Material provided
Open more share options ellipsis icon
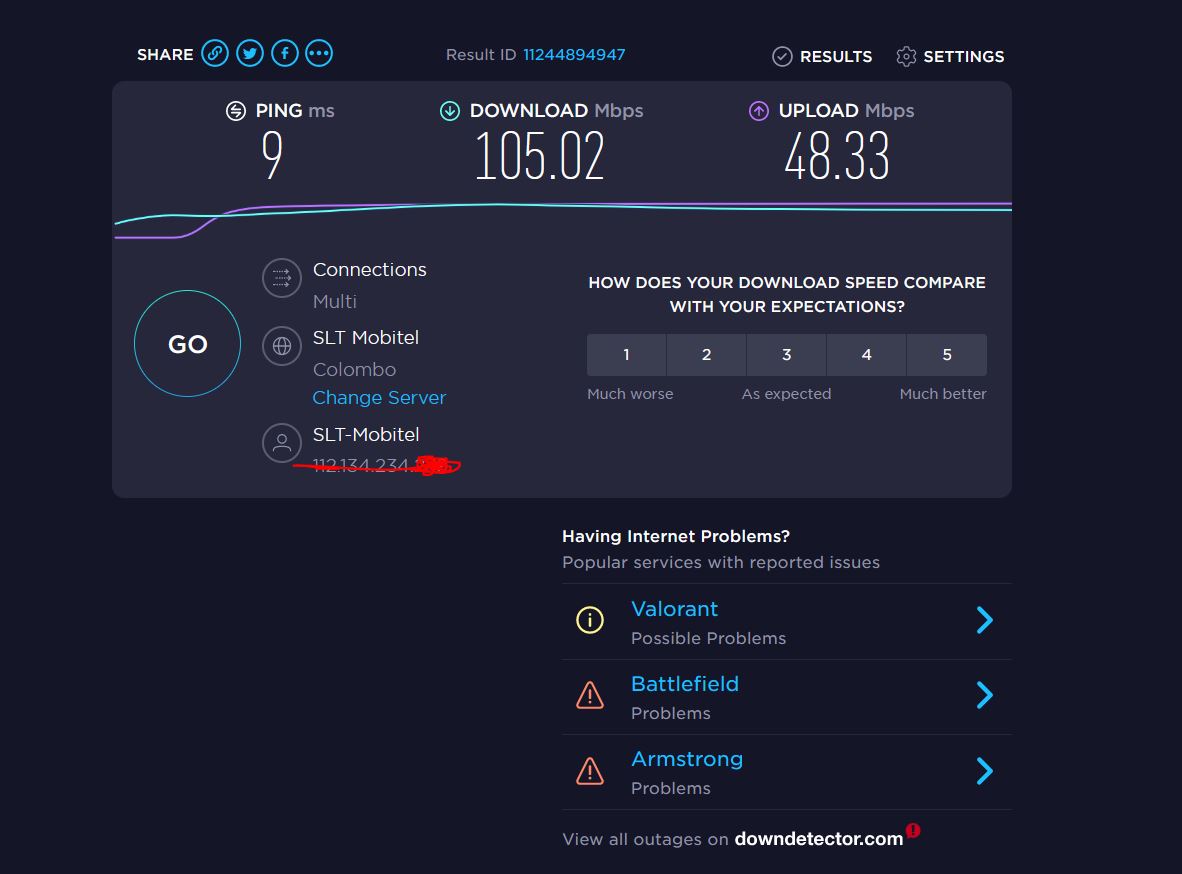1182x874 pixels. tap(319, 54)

--

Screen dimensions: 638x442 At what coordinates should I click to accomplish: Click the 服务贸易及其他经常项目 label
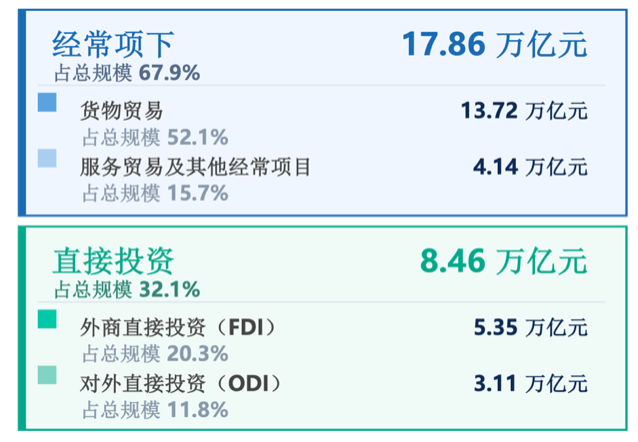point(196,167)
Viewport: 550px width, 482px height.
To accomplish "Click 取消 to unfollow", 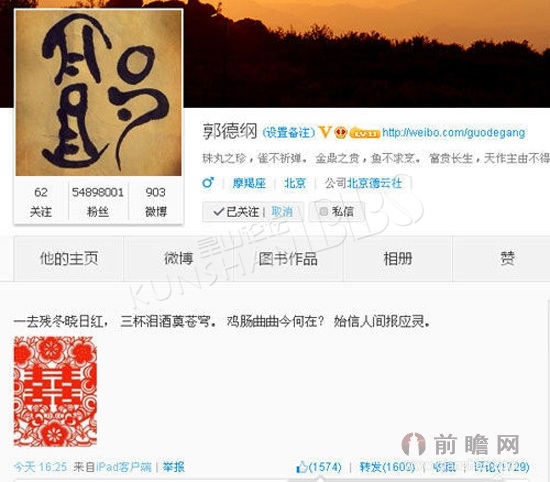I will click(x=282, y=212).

---

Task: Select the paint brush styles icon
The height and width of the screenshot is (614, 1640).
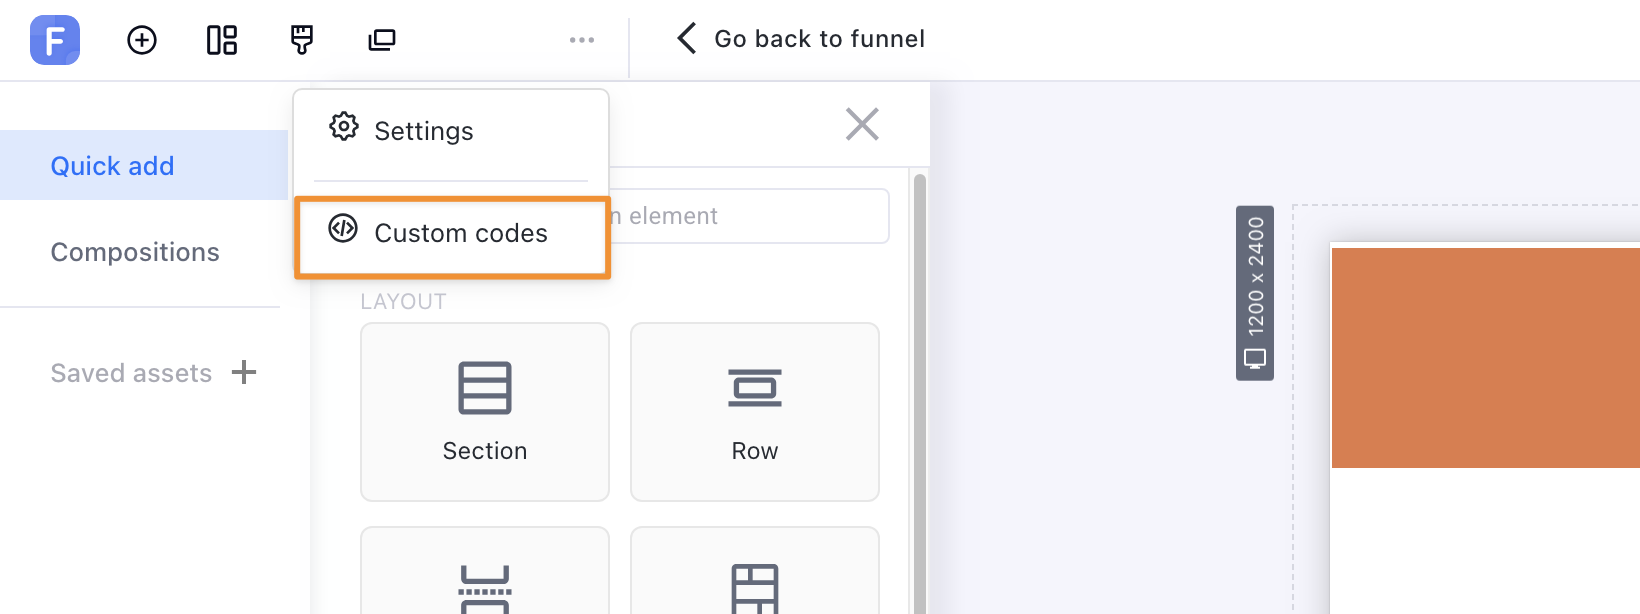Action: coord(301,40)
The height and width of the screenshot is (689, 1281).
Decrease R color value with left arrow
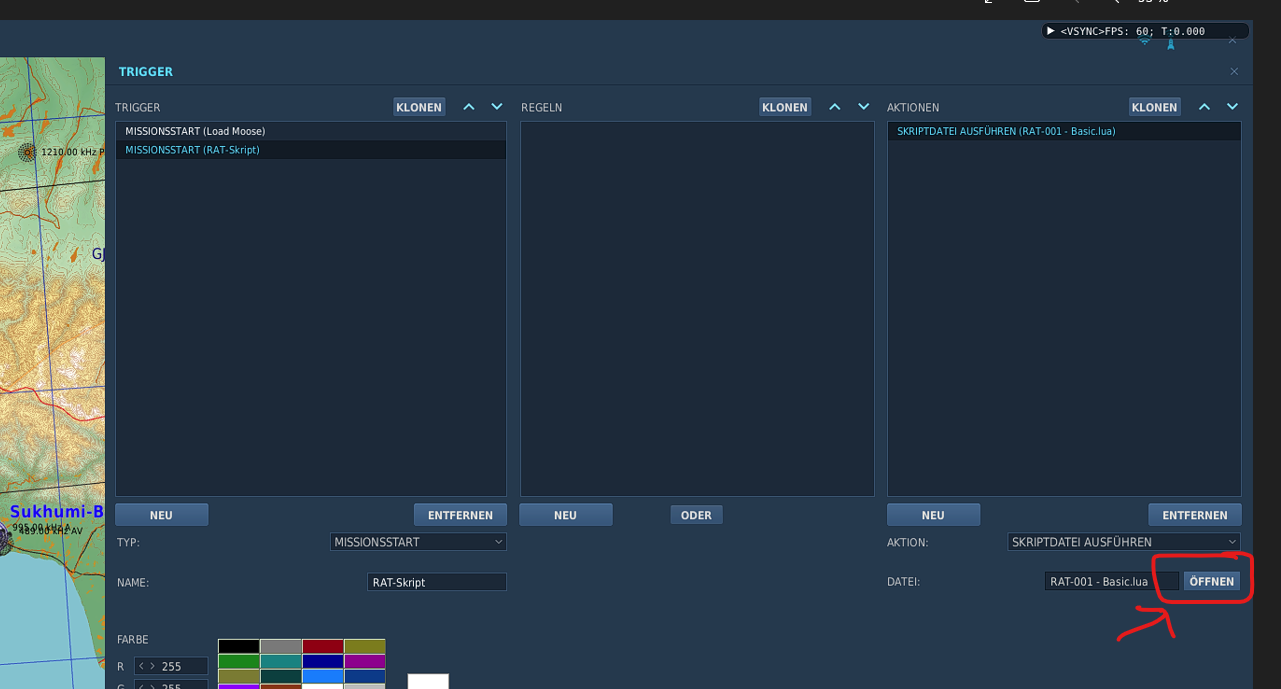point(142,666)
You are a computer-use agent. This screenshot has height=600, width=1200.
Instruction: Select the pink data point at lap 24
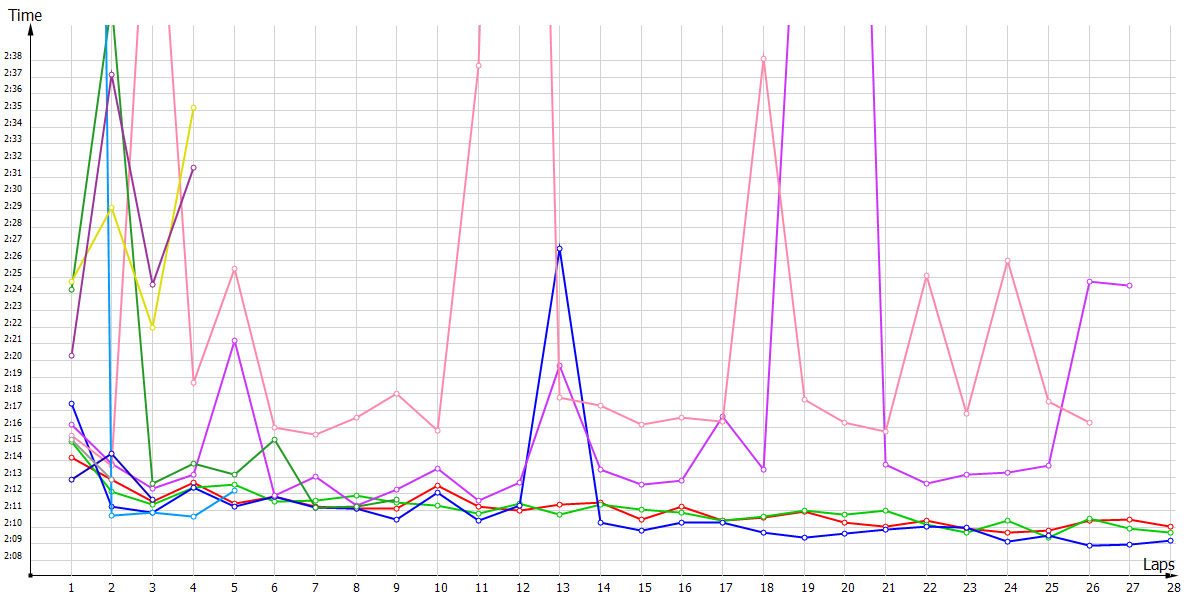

Challenge
Convert everything in the records from the line containing "Task: Select the paint brush styles icon" down to the line containing "Instruction: Select the", both included, into a numbered list with blank lines dropped. Leave the pictures out.

Output of the exercise
1. Task: Select the paint brush styles icon
2. The height and width of the screenshot is (614, 1640).
3. Action: coord(301,40)
4. The height and width of the screenshot is (689, 1281).
5. Decrease R color value with left arrow
6. point(142,666)
7. You are a computer-use agent. This screenshot has height=600, width=1200.
8. Instruction: Select the pink data point at lap 24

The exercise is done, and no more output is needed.